* _What is needed_: Copy the records below from their first line through the line containing "will [377, 141].", keeping every character unchanged.
-------------------------
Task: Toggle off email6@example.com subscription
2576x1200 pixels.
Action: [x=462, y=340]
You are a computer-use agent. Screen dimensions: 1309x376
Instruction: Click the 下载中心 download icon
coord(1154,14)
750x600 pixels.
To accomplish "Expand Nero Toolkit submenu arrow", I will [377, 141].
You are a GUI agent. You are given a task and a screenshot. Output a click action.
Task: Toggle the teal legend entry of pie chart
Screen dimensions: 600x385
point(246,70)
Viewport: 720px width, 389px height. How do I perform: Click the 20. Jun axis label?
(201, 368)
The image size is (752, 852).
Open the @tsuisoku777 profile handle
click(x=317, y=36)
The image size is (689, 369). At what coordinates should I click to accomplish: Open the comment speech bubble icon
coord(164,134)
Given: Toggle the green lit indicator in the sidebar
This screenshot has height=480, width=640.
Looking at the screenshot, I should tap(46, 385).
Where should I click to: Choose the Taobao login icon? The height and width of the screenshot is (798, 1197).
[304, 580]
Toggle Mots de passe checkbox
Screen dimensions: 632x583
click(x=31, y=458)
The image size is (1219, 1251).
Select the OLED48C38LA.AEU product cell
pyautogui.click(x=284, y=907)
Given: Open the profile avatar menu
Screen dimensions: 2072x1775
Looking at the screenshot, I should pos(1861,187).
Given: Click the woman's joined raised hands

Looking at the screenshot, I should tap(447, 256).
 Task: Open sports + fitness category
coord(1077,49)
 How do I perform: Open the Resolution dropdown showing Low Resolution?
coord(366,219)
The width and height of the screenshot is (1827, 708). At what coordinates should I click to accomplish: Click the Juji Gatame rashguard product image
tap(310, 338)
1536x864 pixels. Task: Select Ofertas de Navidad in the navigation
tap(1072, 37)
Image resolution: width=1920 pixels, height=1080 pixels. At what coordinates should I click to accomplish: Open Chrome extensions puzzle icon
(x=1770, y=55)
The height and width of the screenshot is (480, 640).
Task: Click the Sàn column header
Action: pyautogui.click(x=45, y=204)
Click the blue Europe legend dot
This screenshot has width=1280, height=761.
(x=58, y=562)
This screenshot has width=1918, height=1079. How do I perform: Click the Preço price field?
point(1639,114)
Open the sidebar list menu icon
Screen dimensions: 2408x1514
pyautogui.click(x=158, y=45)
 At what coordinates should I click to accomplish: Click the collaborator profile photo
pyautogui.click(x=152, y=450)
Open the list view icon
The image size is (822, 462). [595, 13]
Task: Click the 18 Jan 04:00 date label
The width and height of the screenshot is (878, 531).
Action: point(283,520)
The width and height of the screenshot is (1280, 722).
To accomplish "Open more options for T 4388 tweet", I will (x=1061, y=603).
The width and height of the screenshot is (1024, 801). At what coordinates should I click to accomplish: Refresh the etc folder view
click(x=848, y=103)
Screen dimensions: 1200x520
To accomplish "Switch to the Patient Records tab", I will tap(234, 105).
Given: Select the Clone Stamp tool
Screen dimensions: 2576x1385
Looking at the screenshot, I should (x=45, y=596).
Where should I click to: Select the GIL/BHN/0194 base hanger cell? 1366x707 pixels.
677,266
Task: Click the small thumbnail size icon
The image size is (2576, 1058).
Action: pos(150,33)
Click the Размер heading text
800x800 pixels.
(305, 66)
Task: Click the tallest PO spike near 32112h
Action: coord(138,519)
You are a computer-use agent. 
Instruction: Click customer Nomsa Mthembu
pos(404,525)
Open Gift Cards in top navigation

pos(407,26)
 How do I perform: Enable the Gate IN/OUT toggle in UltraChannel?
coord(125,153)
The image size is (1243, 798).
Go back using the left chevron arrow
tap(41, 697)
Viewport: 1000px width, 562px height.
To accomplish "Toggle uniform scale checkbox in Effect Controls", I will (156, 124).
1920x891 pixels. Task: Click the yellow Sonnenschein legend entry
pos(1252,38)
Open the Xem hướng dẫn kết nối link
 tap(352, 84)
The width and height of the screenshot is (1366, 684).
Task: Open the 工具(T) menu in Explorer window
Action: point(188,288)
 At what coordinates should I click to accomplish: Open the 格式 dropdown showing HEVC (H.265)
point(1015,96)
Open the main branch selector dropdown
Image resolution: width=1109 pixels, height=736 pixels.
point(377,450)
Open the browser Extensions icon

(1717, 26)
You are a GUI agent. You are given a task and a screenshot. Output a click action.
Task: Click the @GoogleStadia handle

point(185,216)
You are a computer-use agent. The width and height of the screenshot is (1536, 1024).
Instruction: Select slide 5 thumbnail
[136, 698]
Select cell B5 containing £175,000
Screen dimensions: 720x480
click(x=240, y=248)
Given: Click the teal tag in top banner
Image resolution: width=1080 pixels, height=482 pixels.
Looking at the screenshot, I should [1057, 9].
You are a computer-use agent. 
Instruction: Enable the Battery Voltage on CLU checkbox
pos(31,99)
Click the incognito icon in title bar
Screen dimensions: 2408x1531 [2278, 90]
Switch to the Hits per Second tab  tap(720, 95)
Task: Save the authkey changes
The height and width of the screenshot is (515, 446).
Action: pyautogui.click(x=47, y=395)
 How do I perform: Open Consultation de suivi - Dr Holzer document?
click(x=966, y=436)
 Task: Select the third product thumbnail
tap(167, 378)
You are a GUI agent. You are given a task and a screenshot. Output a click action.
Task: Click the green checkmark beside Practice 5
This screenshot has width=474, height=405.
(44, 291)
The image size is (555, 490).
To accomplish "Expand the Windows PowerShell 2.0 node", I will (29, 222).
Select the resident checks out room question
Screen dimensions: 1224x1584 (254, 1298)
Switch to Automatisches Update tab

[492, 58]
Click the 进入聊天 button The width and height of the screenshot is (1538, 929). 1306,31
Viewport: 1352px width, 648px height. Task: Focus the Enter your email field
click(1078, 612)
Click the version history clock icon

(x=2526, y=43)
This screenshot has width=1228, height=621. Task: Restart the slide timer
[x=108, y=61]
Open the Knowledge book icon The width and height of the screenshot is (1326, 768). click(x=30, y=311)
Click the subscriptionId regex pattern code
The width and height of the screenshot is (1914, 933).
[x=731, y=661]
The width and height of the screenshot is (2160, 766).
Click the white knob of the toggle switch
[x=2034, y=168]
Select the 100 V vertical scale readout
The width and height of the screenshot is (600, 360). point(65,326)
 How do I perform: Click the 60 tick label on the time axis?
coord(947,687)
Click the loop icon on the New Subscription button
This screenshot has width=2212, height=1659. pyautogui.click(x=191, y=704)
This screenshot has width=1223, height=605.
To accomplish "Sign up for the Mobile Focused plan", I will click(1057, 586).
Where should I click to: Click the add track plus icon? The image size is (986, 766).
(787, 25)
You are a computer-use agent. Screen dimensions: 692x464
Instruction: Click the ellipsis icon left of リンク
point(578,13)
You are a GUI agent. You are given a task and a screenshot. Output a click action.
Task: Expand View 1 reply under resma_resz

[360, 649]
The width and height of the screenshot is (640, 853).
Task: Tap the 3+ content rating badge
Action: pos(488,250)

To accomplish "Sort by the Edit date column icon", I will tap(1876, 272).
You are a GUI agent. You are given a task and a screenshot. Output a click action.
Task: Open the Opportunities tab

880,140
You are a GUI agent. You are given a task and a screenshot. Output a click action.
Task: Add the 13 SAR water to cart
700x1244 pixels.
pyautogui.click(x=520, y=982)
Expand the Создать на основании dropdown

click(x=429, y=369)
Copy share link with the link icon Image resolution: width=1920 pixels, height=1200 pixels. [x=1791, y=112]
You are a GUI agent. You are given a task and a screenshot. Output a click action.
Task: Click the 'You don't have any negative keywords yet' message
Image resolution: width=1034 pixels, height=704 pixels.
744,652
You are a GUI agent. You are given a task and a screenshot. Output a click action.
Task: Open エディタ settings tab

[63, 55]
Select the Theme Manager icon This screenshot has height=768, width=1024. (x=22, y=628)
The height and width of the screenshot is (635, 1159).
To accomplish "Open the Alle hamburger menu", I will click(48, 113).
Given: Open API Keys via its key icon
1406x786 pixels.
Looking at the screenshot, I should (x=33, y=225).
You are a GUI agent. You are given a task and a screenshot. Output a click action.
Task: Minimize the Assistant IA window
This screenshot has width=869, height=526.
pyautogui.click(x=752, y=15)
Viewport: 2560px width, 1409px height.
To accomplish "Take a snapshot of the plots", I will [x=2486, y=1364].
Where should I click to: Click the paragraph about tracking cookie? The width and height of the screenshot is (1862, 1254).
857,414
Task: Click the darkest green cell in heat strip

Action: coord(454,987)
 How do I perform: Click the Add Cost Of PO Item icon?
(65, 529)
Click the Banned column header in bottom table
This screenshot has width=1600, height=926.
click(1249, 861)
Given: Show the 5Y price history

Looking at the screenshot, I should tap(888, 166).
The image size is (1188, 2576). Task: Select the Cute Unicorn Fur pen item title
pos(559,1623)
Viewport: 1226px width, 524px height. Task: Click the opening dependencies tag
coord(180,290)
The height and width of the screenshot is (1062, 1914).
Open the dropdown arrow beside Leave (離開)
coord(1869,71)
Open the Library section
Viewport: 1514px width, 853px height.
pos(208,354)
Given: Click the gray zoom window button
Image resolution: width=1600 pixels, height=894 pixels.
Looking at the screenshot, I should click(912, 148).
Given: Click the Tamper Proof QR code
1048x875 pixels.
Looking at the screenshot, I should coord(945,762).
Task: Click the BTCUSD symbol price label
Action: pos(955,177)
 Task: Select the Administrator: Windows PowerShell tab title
-------------------------
* _Final result_:
Task: Toggle off email6@example.com subscription
2576x1200 pixels.
Action: [x=462, y=340]
You are a computer-use agent. Screen dimensions: 1309x376
Instruction: Click the 下载中心 download icon
coord(1154,14)
750x600 pixels.
To accomplish "Expand Nero Toolkit submenu arrow", I will [377, 141].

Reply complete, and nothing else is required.